- Reading passage:
I read Kingsolver's Poisonwood Bible and got to page 1 zillion, near the end, and said...I'm not bothering to read this. The story became inconsistent and a bit weird toward the end...and I realized I found the whole book unrewarding. I have read reviews of the book of her locavore year, and saw a comment that she seemed a bit too self-satisfied and smug...hmmm.
Kara
 
  1  
Reply Thu 5 Feb, 2009 12:16 pm
@ossobuco,
Osso, I love your Camus quote...it describes me, too, .although I didn't know that until I read it!
ossobuco
 
  1  
Reply Thu 5 Feb, 2009 12:19 pm
@Kara,
I admit to never having read Camus, though a friend, Dyslexia, recommends him. But, I'm an old Cavett fan.
0 Replies
 
hingehead
 
  1  
Reply Thu 5 Feb, 2009 07:23 pm
@Kara,
Hi Kara - I'm enjoying her style so far, but I'm a much more lateral reader than you are. I like her approach (and her philosophy of science). But I've found reading on the bus makes me sick - but that's another story.
Kara
 
  1  
Reply Thu 5 Feb, 2009 07:41 pm
@hingehead,
What is a lateral reader?
Debacle
 
  1  
Reply Thu 5 Feb, 2009 08:08 pm
@Kara,
Lateral reader? Why, that's a feller who tosses aside a book, init? Wink

Hi, Kara, and well met. I just put up "Driftless" over on the "best book" board.
hingehead
 
  1  
Reply Thu 5 Feb, 2009 08:19 pm
@Kara,
I think it was a poor word choice, what I meant was I start at the start, work through the middle and finish with the end - even with books that don't have a linear thread (linear! that's the word I was looking for!) like anthologies of short stories or essays. My little bit of OCD/Asperger's. Makes dictionaries a bugger!
Debacle
 
  1  
Reply Thu 5 Feb, 2009 09:30 pm
@hingehead,
Oops ... sorry for the misplaced pun, hingehead. I wouldn't have interrupted the flow had I but noticed that Kara was replying to your previous post.

Debacle, the unhinged.

- To be done:
- A) In the forum thread, shorten the paragraph that begins "I think it was a poor word choice" and keep its main facts.
- B) Answer these questions from the forum thread:
(i) Which Kingsolver book did the first writer give up on near the end?
(ii) Where does hingehead say reading causes sickness?
(iii) What title did Debacle post on the "best book" board?
- C) Copy the forum thread word for word from "I read Kingsolver's" to "until I read it!".
The rows that follow have nothing to do with the forum thread.

- Data shown:
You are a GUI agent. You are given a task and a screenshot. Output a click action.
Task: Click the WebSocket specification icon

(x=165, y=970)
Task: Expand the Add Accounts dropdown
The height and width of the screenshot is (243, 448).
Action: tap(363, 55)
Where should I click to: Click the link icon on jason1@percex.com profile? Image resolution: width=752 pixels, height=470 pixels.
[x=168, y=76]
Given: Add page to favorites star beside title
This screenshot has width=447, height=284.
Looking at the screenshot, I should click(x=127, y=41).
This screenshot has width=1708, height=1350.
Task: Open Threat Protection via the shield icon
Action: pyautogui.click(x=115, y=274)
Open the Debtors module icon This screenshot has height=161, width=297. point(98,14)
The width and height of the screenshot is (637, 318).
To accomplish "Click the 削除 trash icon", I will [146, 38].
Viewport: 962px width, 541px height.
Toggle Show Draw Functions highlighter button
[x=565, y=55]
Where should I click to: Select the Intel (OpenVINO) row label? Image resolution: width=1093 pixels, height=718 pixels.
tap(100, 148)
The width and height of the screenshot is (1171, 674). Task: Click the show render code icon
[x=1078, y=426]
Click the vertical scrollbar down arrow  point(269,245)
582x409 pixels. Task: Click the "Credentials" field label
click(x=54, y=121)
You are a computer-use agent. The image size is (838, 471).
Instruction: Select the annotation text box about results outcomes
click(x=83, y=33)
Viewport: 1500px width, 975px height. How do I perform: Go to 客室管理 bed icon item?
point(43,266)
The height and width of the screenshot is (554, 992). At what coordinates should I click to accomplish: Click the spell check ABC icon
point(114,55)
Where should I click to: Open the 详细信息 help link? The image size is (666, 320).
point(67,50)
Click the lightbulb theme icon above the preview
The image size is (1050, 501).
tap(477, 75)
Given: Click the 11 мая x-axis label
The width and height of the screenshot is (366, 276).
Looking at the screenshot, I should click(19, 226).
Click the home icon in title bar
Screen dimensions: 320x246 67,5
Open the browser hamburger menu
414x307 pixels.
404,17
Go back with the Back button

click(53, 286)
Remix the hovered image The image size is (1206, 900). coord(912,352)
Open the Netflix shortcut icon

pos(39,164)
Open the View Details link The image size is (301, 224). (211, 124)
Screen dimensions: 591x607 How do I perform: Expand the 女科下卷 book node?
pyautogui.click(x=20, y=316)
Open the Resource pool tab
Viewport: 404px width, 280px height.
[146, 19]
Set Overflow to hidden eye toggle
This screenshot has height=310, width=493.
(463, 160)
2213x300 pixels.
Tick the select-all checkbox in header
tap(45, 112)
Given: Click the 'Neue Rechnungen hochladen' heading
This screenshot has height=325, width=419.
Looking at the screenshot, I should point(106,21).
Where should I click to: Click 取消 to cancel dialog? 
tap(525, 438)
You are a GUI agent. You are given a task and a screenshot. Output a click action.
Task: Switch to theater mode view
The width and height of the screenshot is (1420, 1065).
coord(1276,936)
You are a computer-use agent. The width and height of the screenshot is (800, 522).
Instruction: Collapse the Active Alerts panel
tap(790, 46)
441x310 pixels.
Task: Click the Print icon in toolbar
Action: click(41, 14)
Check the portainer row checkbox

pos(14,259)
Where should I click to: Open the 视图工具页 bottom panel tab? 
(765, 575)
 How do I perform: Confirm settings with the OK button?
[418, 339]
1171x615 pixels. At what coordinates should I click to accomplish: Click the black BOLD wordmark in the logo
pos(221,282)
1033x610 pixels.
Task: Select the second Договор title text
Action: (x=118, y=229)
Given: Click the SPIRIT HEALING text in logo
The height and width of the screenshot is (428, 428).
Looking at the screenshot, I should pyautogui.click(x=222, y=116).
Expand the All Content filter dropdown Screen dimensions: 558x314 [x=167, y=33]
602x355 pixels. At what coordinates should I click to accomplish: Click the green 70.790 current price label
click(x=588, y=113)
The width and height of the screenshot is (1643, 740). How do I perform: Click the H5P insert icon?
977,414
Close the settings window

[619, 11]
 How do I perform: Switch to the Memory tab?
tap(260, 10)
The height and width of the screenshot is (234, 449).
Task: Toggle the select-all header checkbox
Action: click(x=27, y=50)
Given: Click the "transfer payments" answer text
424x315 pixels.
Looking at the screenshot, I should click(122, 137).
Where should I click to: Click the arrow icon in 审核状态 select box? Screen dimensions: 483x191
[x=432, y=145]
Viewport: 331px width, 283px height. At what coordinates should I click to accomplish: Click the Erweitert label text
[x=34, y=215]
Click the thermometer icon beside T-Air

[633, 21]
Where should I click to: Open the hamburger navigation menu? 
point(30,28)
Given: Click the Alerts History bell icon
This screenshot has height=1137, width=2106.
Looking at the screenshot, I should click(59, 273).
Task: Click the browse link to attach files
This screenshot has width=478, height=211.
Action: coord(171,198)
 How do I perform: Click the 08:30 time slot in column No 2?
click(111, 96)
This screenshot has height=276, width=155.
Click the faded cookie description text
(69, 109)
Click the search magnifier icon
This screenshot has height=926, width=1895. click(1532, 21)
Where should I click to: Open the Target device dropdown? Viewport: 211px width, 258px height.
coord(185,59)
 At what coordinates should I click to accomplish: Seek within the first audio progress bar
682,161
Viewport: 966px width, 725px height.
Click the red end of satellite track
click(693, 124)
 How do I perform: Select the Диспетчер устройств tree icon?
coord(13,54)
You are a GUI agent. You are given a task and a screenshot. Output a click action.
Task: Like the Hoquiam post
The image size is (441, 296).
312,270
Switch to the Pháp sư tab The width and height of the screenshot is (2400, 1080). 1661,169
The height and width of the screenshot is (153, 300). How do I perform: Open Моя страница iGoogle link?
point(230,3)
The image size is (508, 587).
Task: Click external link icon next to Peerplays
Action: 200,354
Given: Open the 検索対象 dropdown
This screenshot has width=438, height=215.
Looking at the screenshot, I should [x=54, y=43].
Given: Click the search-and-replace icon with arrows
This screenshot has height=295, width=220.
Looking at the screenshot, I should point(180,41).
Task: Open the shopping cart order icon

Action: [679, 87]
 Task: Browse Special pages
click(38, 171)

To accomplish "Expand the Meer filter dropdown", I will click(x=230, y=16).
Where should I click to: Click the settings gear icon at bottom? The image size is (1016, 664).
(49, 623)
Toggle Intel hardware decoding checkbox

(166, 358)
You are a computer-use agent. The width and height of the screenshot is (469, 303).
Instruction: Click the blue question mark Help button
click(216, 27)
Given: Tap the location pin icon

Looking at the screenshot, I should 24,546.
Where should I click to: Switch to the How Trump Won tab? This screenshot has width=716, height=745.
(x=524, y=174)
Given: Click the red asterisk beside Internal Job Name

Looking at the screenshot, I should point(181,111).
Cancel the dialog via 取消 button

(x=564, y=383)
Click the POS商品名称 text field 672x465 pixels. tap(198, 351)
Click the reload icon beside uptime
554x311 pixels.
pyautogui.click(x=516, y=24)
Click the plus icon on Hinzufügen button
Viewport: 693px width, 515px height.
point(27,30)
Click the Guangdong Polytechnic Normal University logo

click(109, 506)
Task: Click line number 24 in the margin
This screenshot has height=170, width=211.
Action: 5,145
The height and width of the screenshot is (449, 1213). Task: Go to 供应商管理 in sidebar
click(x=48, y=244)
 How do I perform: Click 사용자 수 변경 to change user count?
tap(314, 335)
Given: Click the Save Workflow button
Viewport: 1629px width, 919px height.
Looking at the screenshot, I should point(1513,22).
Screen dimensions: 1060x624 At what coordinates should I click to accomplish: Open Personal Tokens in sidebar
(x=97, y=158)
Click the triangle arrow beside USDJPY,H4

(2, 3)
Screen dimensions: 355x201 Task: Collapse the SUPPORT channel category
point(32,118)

- Task-by-task solutions:
- A) "Lateral" was the wrong word. The writer meant "linear": they read every book from start to middle to end, even collections of short stories or essays that don't follow one thread. They put this down to a bit of OCD/Asperger's, which makes dictionaries hard going.

- B)
(i) Poisonwood Bible
(ii) On the bus
(iii) "Driftless"

- C)
I read Kingsolver's Poisonwood Bible and got to page 1 zillion, near the end, and said...I'm not bothering to read this. The story became inconsistent and a bit weird toward the end...and I realized I found the whole book unrewarding. I have read reviews of the book of her locavore year, and saw a comment that she seemed a bit too self-satisfied and smug...hmmm.
Kara
 
  1  
Reply Thu 5 Feb, 2009 12:16 pm
@ossobuco,
Osso, I love your Camus quote...it describes me, too, .although I didn't know that until I read it!